Work request 1: From the Brooklyn Park racing history below, set down word for word everything from "Jack McGowan (died" down to "over many years.".
Work request 2: According to the Brooklyn Park racing history below, why did Jack McGowan offer in 1903 to buy Paula Street from the West Torrens Council? Answer in one to three sentences.

(Selected text begins)

As an area with significant horse racing heritage, Brooklyn Park was home to the Stables of Jack McGowan. Jack was one of five brothers who were all jockeys (and at one time famously all rode in the same race at Ballarat.) Jack's brother Paddy McGowan, who won the 1890 Caulfield Cup and 1891 Australian Cup on "Vengeance", was killed in a race fall at Flemington in 1894 a year after another brother Edward was killed after a horse fall at the Old Adelaide Race Course in 1893.

Jack McGowan (died 1950) was South Australia's leading cross-country jockey in the late 1800s, early 1900s winning the A.R.C Grand National Hurdle at Victoria Park on "Jack Spratt" and again on "All Fours" as well as the Harry D. Young Hurdle and the Oakbank Hurdle at the Oakbank Racecourse. He also ran close seconds in the Great Eastern Steeple Chase on "Edirol" and the Oakbank hurdle on "Culluleraine". He won the Victorian Racing Club (VRC) Cup Hurdle on "Fairlight" and was a regular winning jockey in all forms of Thoroughbred Racing around Adelaide at Victoria Park, Morphettville and Cheltenham Park racecourses over many years.

Jack McGowan's Brooklyn Park stables were extensive and in 1903 he offered to buy Paula Street, Brooklyn Park from the West Torrens Council to assist in its upkeep and the development of the area. Jack's sons Bill and John were successful horsemen, with John (also a district cricketer for the Adelaide Cricket Club) at one point riding 7 winners in a row and winning 22 hurdle and steeple races in one year which was a record while one of Jack's daughters, Mary McGowan, was a well known pioneer horsewoman and jockey of great skill who won 16 trophies in 16 races in the 1920s. Mary married local Malcolm Allan who was one of South Australia's most skilled and leading horsemen. Allan rode many harness racing winners in the 1920s at Thebarton Oval when Trotting was in its fledgling years in South Australia, while also being successful in Thoroughbred Racing at the same time (with winners such as "Taurus" and "Strangway") before shifting to harness racing full time. With the rapid rise of trotting (harness racing) in South Australia with legalised betting in 1934, Adelaide's harness racing meetings became the talk of Australia. In February 1941 it was calculated that public attendances at Adelaide trotting were equating to 1 tenth of the population of Adelaide on any given night at Wayville. it was in this sport and during this period that Allan won hundreds of races, and various awards including the Wade Cup (awarded for having the most winners in a year), the Brennan Gold Cup, The Gawler Cup, The ANA Cup, the S.A Trotters Cup, the Hambletonian Cup, the Candy Cup, and the Goshen Cup at Wayville from the Goshen Club in New York. Allan lived and kept horses in Brooklyn Park during these early years and was a pioneer in the sport of trotting/harness racing in South Australia riding horses such as "Red Satin", "Red Love", "Western Queen" and "Claridge" at Jubilee Oval, Thebarton Oval, Wayville and Globe Derby He later trained and rode horses that were owned by South Australian parliamentarian, the Hon. Leslie "Larry" Heath. Allan won the last race he participated in, at Globe Derby in 1972 on a horse named "Mamre". Malcolm Allan's nephew and Jack McGowan's grandson Steven Mowday (who was raised and schooled in Brooklyn Park as an inaugural St John Bosco Primary School student in 1954) was understudy to and took over from Allan, collecting his first harness racing win on the same horse "Mamre" in 1971.

(Selected text ends)
(Recorded data begins)

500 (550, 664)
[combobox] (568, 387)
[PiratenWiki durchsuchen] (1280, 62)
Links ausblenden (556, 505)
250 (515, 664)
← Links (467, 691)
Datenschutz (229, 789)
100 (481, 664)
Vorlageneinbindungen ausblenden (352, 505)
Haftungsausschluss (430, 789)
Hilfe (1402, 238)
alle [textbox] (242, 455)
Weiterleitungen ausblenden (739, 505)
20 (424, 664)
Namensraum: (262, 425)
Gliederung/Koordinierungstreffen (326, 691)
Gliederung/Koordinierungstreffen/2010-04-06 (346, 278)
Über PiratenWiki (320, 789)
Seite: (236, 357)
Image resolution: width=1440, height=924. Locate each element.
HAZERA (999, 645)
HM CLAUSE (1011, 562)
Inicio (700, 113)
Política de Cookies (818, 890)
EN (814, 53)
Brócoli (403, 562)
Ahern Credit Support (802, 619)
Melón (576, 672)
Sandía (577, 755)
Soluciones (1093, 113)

(Recorded data ends)

Task output 1:
Jack McGowan (died 1950) was South Australia's leading cross-country jockey in the late 1800s, early 1900s winning the A.R.C Grand National Hurdle at Victoria Park on "Jack Spratt" and again on "All Fours" as well as the Harry D. Young Hurdle and the Oakbank Hurdle at the Oakbank Racecourse. He also ran close seconds in the Great Eastern Steeple Chase on "Edirol" and the Oakbank hurdle on "Culluleraine". He won the Victorian Racing Club (VRC) Cup Hurdle on "Fairlight" and was a regular winning jockey in all forms of Thoroughbred Racing around Adelaide at Victoria Park, Morphettville and Cheltenham Park racecourses over many years.

Task output 2: Jack McGowan offered to buy Paula Street, Brooklyn Park, from the West Torrens Council to assist in the street's upkeep and in the development of the area.